Dataset items

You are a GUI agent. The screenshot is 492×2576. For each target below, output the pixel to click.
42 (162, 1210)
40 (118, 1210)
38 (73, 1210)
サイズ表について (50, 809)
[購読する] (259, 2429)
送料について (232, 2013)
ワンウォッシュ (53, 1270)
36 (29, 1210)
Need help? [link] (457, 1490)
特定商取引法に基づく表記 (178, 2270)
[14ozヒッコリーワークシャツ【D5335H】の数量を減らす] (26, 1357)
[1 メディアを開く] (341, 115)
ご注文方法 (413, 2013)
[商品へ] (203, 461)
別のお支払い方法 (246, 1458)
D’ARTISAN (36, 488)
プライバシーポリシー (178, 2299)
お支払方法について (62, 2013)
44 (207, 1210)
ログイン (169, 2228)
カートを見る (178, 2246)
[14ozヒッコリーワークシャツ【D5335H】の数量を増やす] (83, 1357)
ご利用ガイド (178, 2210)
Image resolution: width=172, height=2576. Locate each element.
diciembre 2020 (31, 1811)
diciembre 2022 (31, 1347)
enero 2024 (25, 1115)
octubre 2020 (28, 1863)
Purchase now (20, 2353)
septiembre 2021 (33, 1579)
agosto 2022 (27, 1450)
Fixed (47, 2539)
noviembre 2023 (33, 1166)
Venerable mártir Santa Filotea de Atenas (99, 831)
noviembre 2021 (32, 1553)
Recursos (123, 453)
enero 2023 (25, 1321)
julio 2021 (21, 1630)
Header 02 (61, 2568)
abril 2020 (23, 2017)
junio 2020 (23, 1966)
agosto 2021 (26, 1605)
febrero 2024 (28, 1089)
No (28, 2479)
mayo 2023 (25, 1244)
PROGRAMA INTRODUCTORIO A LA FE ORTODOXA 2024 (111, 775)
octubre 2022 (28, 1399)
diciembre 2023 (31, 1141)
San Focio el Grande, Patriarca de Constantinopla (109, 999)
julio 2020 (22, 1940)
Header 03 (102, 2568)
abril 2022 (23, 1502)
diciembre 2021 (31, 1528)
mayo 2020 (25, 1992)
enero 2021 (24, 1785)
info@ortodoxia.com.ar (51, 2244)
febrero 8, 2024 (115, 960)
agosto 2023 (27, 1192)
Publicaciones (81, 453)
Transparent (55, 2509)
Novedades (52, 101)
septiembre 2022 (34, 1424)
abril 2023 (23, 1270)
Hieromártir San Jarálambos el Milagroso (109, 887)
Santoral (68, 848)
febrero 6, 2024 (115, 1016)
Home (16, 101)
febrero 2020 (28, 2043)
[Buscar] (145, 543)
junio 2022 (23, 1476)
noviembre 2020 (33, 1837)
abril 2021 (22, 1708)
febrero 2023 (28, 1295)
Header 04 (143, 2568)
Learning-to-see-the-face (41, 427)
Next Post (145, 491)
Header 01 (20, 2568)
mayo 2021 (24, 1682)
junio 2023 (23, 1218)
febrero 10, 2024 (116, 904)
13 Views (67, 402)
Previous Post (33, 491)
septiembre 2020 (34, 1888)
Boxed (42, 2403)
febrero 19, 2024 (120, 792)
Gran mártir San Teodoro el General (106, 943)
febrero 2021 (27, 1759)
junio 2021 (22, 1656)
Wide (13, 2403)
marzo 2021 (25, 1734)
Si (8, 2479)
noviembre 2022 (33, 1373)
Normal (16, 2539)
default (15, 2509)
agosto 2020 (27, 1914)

* [What is expected]
Among the entries above, the line containing "ログイン (169, 2228)", the line containing "agosto 2022 (27, 1450)", and all lines between them are to be restated word for word; nothing else belongs in the reply.

* [Output for this task]
ログイン (169, 2228)
カートを見る (178, 2246)
[14ozヒッコリーワークシャツ【D5335H】の数量を増やす] (83, 1357)
ご利用ガイド (178, 2210)
Image resolution: width=172, height=2576. Locate each element.
diciembre 2020 (31, 1811)
diciembre 2022 (31, 1347)
enero 2024 (25, 1115)
octubre 2020 (28, 1863)
Purchase now (20, 2353)
septiembre 2021 (33, 1579)
agosto 2022 (27, 1450)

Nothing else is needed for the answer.